▸ **Text**:
------------------------

More than 90% of patients undergoing LVAD implantation received blood transfusion. Over the 10 years of study, the percentage of patients receiving blood transfusions remained unchanged; however, quantities of blood components transfused in the operating room decreased significantly in the second half of the study. Blood transfusions were associated with increased mortality by univariable analysis but not in the multivariable model. Concerted efforts should be made in a multidisciplinary team approach to further reduce the blood transfusions associated with LVAD implantation.

------------------------

▸ **Required tasks**:
[1] Condense the paragraph of the LVAD transfusion summary that begins "More than 90% of patients" into a short bulleted list that keeps its main facts.
[2] From the LVAD transfusion summary, reproduce word for word the stretch from "More than 90%" through "with LVAD implantation.".

▸ **Excerpted data**:

------------------------

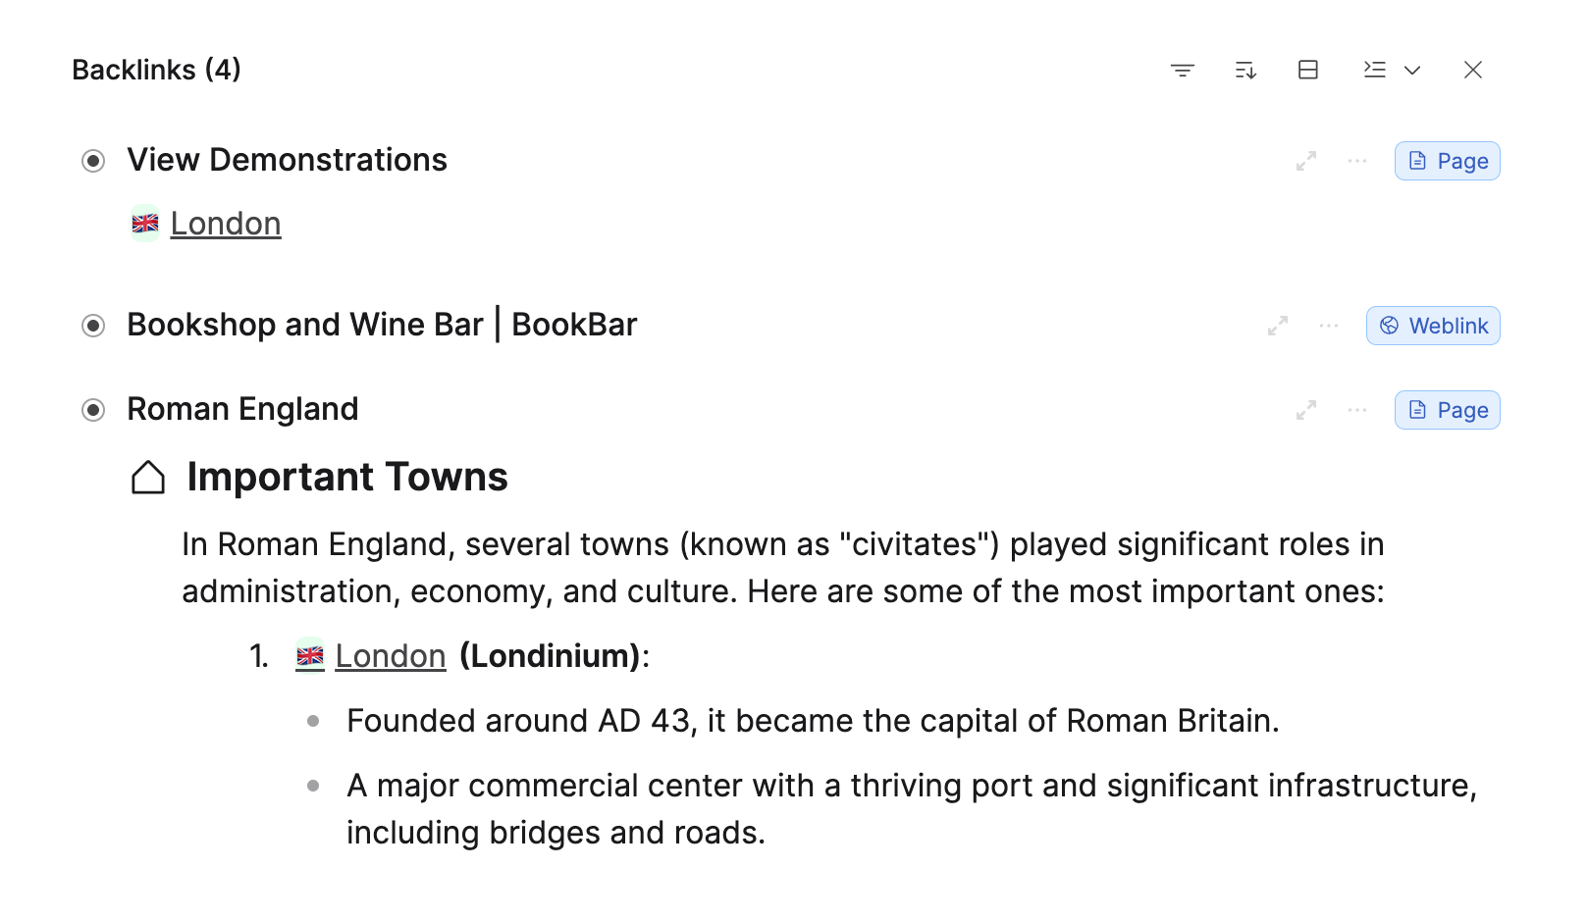Click the filter backlinks icon
The height and width of the screenshot is (919, 1588).
point(1183,70)
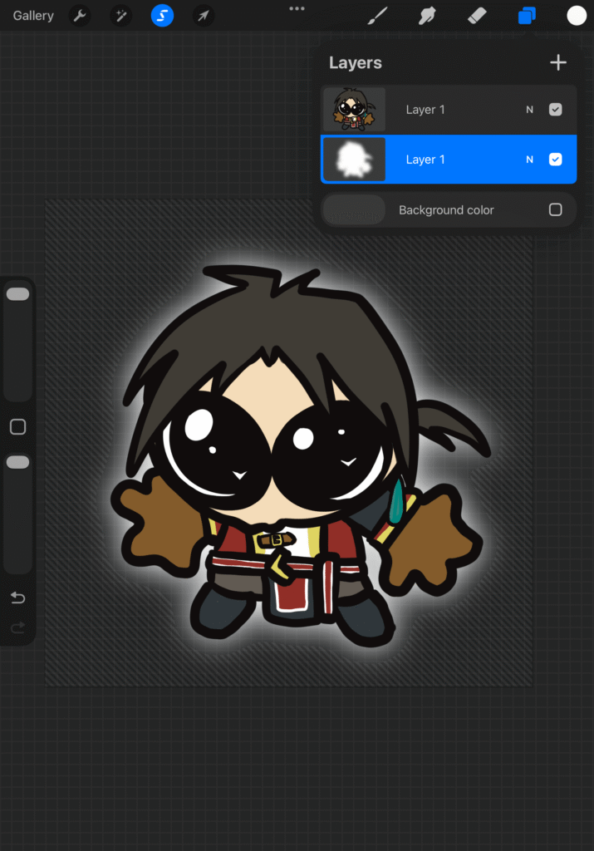Hide the selected white glow layer
This screenshot has height=851, width=594.
click(556, 160)
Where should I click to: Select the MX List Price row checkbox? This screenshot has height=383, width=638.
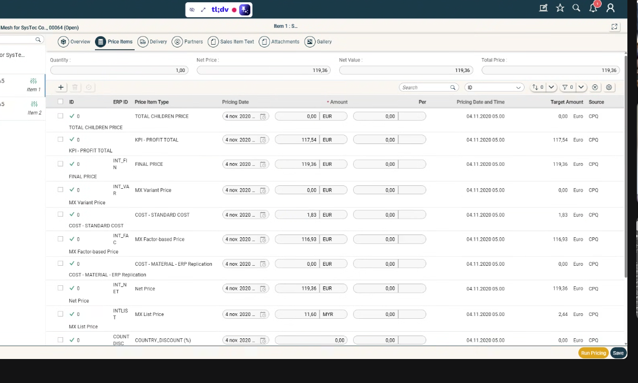point(60,314)
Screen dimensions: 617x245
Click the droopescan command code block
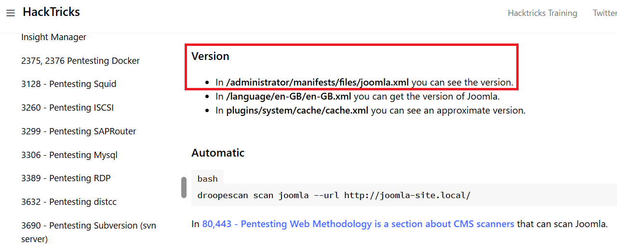point(334,196)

------------------------

▸ **Solution list**:
[1]
- More than 90% of LVAD implantation patients received blood transfusions.
- Over the 10-year study, the share of patients transfused stayed the same.
- Amounts of blood components transfused in the operating room fell significantly in the study's second half.
- Transfusions were linked to higher mortality in univariable analysis, but not in the multivariable model.
- A multidisciplinary team effort should aim to further cut transfusions tied to LVAD implantation.

[2]
More than 90% of patients undergoing LVAD implantation received blood transfusion. Over the 10 years of study, the percentage of patients receiving blood transfusions remained unchanged; however, quantities of blood components transfused in the operating room decreased significantly in the second half of the study. Blood transfusions were associated with increased mortality by univariable analysis but not in the multivariable model. Concerted efforts should be made in a multidisciplinary team approach to further reduce the blood transfusions associated with LVAD implantation.